Jones’ value continued to show in 2015, as the club suffered through a five-game losing streak with his absence due to the Gold Cup. The club recovered to finish 5th in the Eastern Conference, setting them up for a Knockout Round fixture against DC United. In stoppage time of a 2-1 match, Jones settled a ball in the box which ultimately bounced off of defender Sean Franklin’s arm. A clear handball, referee Mark Geiger dismissed the infringement and had play continue. Jones charged Geiger, who was some 30+ yards away, and ended up shoving the referee, resulting in a red card and a six-match suspension going into the 2016 season. The Revolution tried to turn this into a negotiation chip, and Jones claimed they offered him a tenth of his previous salary. In the end, he chose to walk.
Over the next four months, Jones’ future was up in the air, with his desire to stay near his family’s home in California negating several European offers. Finally, he agreed to terms with Colorado Rapids on a $600,000 salary. He’s been playing as a #10 for the Rapids, scoring three times (already a career high) and adding two assists in just seven games with Colorado. He continues to see regular minutes with the USMNT, arguably being the United States’ best field player (along with John Brooks, in my opinion) during the recent Copa America Centenario.
Only an MLS Cup defeat kept him from a full A. Head and shoulders above his DP peers for New England, Jones was the fulcrum of the team, and their relative struggles in his absence from 2014-15 and well as post-departure this year show just how important he was to New England. The 2014 Runners-Up finish marks the club’s best finish since 2007, and Jones is a major part of that year’s lore.

TASK REQUIREMENTS
1. Write out word for word the part of the passage about Jones that opens with the words containing "Over the next" and closes with "Copa America Centenario.".
2. Carry the passage about Jones's soccer career on past its last sentence.
The lines after this come from a different source than the passage about Jones.

SOURCE MATERIAL
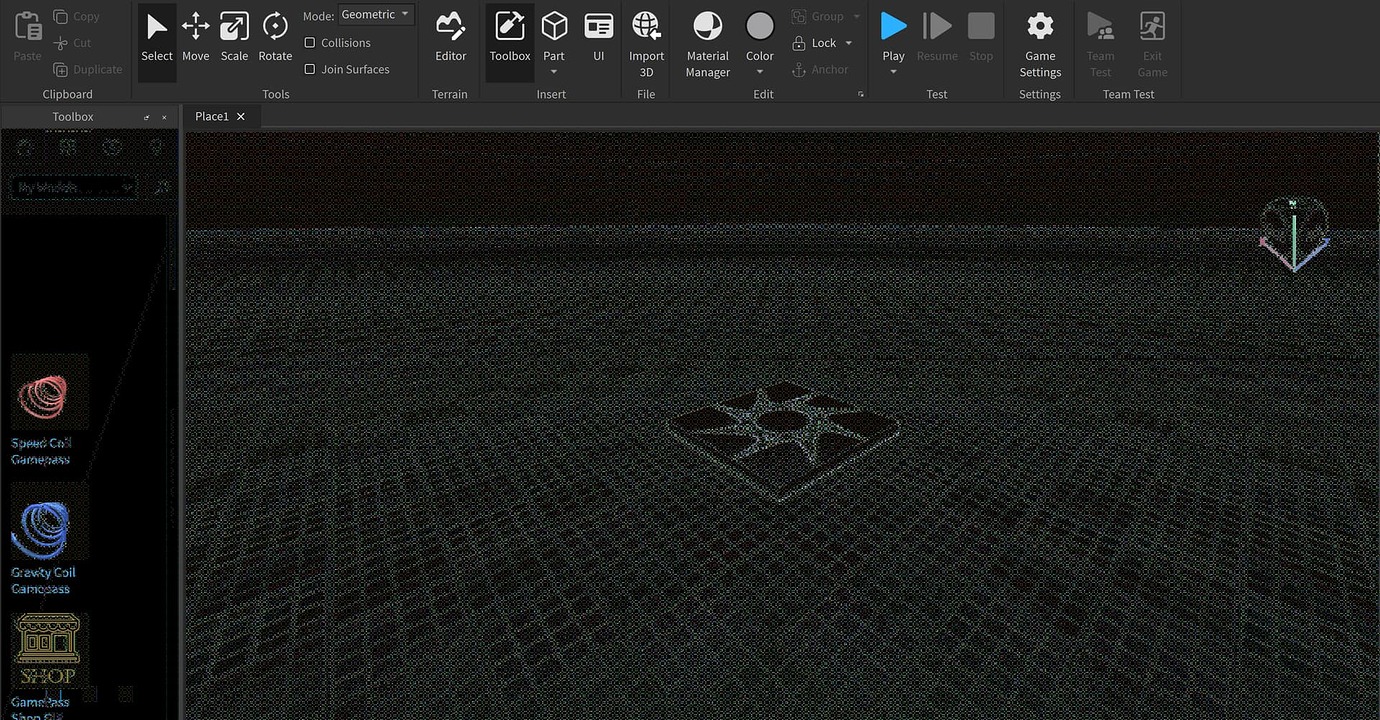Toggle the Select tool
Image resolution: width=1380 pixels, height=720 pixels.
(156, 35)
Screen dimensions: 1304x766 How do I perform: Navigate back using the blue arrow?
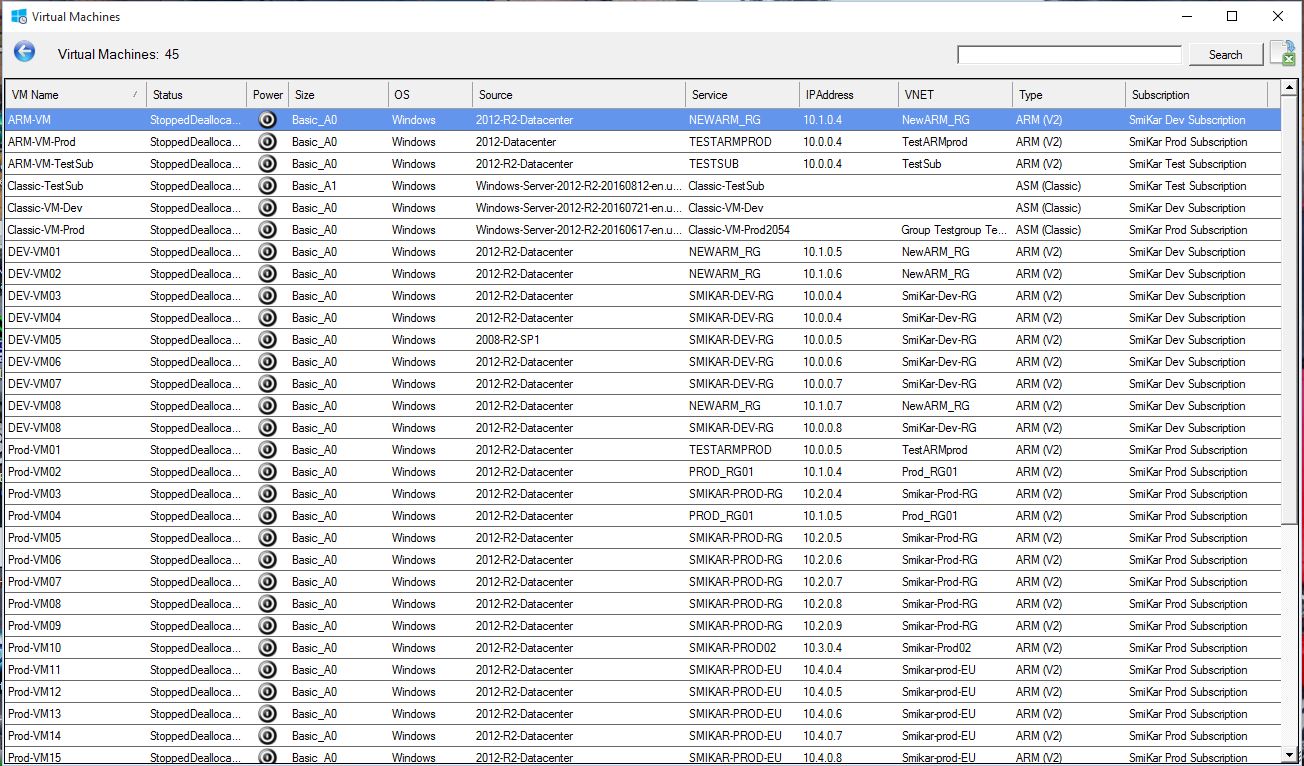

EXPECTED OUTPUTS
1.
Over the next four months, Jones’ future was up in the air, with his desire to stay near his family’s home in California negating several European offers. Finally, he agreed to terms with Colorado Rapids on a $600,000 salary. He’s been playing as a #10 for the Rapids, scoring three times (already a career high) and adding two assists in just seven games with Colorado. He continues to see regular minutes with the USMNT, arguably being the United States’ best field player (along with John Brooks, in my opinion) during the recent Copa America Centenario.

2.
Age When Signed*: 30
Average Base Salary per Season: $450,000
Goals+Assists per 90: 0.000
The Portuguese center back joined FC Basel’s youth ranks at 17, failing to make the first team but training in a world class environment. He bounced around Switzerland and Italy before landing with FC Thun, making the UEFA Champions League and starting six matches for the side. Afterward, he was linked to clubs like Everton, Newcastle, and Rangers before Hearts signed him in 2006. With the Scottish side, he made 58 appearances, anchoring a perennial contender. He returned to Switzerland in 2011, this time with FC St. Gallen and then FC Sion (once St. Gallen was relegated), where he found his playing time sliced despite being in his prime. He was loaned to New England in 2013, where he played every minute and scored twice, ultimately earning MLS Defender of the Year and a full transfer for the 2014 season. He was a part of the Cup run that year, anchoring the defense and become a fixture at the club with his work rate and strong defensive play, as well as his smart distribution.
With rumors swirling that the 30 year old would make a move to Europe once again, New England locked him down with a DP contract before the 2016 season. Having played every minute of his 14 matches thus far, he’s continued to be a solid presence. However, fans were underwhelmed.
As Reddit user MuscleAndHustle put it: “It’s like when your parent honestly tried to get that gift you really wanted but ended up getting the knock off version instead.” New England needed help in the backline, but supporters wanted to see fresh blood added to the club instead of a continuation of the norm. As their current standing as the 8th team in the Eastern Conference indicates, the move may not have been as well-advised. Like the Joseph transaction, this move seemed to reward previous accomplishments over current form, and he has yet to turn the tide on the Revs’ fortunes.
Age When Signed: 26
Average Base Salary per Season: $840,000
Goals+Assists per 90: N/A
Relatively little ink has been devoted to the defensive midfielder from the Ivory Coast. He made his international debut in 2011 with Cote d’Ivoire, earning his only national team appearance in a friendly. He came up with Ivorian club Séwé Sports, ultimately moving to Swiss second division side Servette in 2009 and helping the club see promotion to the top flight in 2011. In four years, he made 93 appearances and scored twice, seen as a solid-but-unspectacular part of the lineup in his time. He moved to FC Sion in 2013, making 68 more appearances in three years and ultimately becoming the club’s captain.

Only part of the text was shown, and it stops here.